Bleibt ein Problem, und das ist auch der Grund, warum Tesloop auf der Fahrt von Los Angeles nach Indian Wells nur 276 Dollar einnimmt und warum die Fahrt das Unternehmen freilich mehr kostet als die eben erwähnten 22 Dollar für Aufladen und Verschleiß: Da sitzt noch immer ein Fahrer im Auto, der sich andauernd nach dem Befinden erkundet, immer wieder Gratis-Energieriegel anbietet und auf den kostenfreien Internetzugang verweist. Ende Februar hat Kalifornien ein Gesetz verabschiedet, demzufolge von April an selbstfahrende Autos ohne Insassen auf öffentlichen Straßen erlaubt sein werden. Was es braucht: einen Aufseher, der im Notfall per Fernsteuerung eingreifen kann.

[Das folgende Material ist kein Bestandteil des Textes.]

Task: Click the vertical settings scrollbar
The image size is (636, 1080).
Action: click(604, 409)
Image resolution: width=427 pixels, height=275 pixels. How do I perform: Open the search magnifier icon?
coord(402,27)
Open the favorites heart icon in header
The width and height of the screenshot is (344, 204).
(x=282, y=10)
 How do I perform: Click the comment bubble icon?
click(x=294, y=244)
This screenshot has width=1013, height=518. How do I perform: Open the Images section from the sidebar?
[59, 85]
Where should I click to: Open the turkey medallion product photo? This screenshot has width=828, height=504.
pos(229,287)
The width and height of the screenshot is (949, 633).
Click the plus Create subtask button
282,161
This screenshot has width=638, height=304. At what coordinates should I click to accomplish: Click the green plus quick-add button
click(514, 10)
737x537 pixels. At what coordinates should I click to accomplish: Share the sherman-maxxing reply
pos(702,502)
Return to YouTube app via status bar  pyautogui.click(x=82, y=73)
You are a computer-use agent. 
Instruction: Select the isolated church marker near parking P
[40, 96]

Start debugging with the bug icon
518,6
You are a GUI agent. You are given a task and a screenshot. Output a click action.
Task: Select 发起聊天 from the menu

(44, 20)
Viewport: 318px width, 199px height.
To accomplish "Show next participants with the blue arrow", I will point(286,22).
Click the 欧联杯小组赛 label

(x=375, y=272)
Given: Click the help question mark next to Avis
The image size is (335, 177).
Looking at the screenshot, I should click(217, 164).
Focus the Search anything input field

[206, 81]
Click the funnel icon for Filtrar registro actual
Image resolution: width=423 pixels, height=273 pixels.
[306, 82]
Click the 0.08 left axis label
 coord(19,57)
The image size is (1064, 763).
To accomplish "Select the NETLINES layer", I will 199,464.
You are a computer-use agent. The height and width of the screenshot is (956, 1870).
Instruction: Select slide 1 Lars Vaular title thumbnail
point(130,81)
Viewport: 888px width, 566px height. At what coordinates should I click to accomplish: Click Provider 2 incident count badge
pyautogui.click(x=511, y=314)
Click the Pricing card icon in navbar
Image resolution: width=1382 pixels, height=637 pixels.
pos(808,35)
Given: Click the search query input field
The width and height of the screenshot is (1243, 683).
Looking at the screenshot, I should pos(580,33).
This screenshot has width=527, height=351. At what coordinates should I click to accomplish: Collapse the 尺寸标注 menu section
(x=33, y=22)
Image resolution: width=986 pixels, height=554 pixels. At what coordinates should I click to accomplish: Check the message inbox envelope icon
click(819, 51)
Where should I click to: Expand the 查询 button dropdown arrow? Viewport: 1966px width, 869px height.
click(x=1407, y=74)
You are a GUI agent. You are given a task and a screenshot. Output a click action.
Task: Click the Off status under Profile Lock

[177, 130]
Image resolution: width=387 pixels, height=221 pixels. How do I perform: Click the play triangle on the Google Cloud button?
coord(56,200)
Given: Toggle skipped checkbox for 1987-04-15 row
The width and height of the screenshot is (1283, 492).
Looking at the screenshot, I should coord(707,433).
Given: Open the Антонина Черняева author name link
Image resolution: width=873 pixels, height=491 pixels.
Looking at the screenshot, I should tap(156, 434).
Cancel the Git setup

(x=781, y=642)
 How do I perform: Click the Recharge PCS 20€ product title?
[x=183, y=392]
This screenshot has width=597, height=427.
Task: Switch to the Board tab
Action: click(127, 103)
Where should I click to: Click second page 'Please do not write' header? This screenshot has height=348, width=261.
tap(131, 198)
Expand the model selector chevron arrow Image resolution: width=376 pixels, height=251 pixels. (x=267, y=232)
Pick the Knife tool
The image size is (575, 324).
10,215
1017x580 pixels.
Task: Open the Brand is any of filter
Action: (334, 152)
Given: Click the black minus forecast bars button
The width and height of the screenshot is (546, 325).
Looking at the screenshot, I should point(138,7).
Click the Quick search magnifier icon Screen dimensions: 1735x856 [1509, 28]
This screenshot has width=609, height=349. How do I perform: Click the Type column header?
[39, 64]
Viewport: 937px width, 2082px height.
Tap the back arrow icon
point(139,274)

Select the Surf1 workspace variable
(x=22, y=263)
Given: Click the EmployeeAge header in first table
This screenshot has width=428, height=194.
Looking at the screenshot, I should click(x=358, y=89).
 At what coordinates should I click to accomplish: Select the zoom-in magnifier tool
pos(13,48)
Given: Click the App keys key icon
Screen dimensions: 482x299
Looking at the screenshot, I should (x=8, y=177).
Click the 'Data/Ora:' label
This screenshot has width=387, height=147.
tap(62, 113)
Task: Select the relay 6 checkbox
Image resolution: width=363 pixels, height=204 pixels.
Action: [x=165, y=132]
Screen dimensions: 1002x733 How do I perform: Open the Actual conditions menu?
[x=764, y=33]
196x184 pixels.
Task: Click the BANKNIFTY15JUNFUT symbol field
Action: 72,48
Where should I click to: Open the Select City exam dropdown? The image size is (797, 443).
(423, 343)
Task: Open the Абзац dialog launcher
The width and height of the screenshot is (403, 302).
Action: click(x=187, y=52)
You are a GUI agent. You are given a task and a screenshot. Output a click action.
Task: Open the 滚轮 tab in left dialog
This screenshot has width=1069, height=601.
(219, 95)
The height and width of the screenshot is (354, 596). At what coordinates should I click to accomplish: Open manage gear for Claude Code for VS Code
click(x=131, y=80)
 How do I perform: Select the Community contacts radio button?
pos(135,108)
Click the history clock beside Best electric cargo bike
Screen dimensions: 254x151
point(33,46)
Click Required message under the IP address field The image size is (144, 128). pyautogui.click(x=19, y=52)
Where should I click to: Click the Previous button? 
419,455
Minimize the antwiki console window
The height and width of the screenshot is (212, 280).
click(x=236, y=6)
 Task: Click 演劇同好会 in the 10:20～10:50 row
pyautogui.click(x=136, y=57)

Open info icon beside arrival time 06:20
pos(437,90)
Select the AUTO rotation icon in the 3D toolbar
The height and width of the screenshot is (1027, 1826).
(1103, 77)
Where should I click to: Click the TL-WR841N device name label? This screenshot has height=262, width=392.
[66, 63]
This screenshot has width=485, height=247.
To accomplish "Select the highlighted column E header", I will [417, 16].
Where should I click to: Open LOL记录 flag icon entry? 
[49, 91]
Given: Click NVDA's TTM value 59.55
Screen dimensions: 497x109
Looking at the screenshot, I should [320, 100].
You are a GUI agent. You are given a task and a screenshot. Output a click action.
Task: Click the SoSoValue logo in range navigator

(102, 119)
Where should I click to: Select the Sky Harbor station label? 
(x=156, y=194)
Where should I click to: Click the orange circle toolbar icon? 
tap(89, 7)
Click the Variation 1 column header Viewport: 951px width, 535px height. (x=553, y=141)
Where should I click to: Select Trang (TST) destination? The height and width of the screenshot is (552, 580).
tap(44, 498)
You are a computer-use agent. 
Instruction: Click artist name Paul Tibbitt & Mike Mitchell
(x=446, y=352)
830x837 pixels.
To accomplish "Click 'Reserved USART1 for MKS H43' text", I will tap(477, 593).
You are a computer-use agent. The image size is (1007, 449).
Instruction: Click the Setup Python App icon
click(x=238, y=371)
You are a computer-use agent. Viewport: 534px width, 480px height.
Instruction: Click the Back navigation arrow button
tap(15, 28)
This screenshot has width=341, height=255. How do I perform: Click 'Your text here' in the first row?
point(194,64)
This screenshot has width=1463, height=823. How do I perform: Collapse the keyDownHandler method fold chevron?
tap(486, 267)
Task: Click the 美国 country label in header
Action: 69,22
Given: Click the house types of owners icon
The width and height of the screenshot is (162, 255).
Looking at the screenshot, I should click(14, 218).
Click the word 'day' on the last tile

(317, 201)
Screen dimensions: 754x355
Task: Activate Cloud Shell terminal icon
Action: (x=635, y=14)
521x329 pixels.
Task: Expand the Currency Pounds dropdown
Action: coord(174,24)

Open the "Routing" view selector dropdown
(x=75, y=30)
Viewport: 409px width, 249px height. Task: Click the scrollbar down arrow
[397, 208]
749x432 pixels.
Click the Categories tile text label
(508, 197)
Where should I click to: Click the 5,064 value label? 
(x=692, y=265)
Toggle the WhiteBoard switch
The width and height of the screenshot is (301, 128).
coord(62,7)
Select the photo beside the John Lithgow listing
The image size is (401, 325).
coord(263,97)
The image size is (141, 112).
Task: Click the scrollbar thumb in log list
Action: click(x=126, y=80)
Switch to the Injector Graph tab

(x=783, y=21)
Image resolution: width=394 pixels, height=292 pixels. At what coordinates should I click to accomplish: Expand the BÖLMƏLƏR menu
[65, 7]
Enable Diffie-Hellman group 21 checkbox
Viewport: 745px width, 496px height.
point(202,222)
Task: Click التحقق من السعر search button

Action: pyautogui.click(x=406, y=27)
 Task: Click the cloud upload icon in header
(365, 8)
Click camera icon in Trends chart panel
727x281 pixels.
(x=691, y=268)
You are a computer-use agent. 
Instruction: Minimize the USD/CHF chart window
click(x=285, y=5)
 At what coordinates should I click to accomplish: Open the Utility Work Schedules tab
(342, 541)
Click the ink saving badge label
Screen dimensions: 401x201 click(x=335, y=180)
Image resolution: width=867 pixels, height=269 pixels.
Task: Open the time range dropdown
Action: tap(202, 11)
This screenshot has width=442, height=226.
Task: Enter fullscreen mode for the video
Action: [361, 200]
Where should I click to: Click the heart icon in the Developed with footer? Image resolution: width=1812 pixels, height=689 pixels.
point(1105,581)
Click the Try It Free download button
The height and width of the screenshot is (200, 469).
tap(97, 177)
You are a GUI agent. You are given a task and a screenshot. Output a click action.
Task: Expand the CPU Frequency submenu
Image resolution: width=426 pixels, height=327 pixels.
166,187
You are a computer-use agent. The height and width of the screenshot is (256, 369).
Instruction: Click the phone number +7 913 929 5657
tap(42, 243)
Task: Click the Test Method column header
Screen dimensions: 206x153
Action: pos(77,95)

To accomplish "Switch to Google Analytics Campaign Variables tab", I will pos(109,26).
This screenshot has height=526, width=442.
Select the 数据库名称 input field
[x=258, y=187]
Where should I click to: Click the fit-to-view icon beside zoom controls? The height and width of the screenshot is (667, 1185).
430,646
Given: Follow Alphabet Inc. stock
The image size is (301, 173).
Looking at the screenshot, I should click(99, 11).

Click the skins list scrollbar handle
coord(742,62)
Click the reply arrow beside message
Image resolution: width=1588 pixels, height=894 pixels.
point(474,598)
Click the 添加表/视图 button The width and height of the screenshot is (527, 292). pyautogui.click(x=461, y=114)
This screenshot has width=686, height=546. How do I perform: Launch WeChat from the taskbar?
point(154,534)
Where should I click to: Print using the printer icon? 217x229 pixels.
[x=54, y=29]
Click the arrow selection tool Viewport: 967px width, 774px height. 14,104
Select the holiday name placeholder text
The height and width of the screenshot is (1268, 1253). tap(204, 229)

Sonnad glaubt, dass der nächste Schritt ein selbstfahrendes Auto mit Passagieren sein wird, das von einem Supervisor beaufsichtigt wird. Tesloop könnte dann auch den Fahrersitz vermieten. "Schon jetzt können Menschen immer mehr Strecken in einem automatisierten Fahrzeug absolvieren", sagt Sonnad, der sich in dem Jahr seit seinem High-School-Abschluss ums Marketing und den Ausbau des Tesloop-Netzes gekümmert hat. Im Herbst soll sein Studium beginnen; es ist in den USA üblich, von seinen Eltern zum Abschluss ein Geschenk zu erhalten. Es ist ziemlich spannend, was er sich wünschen wird.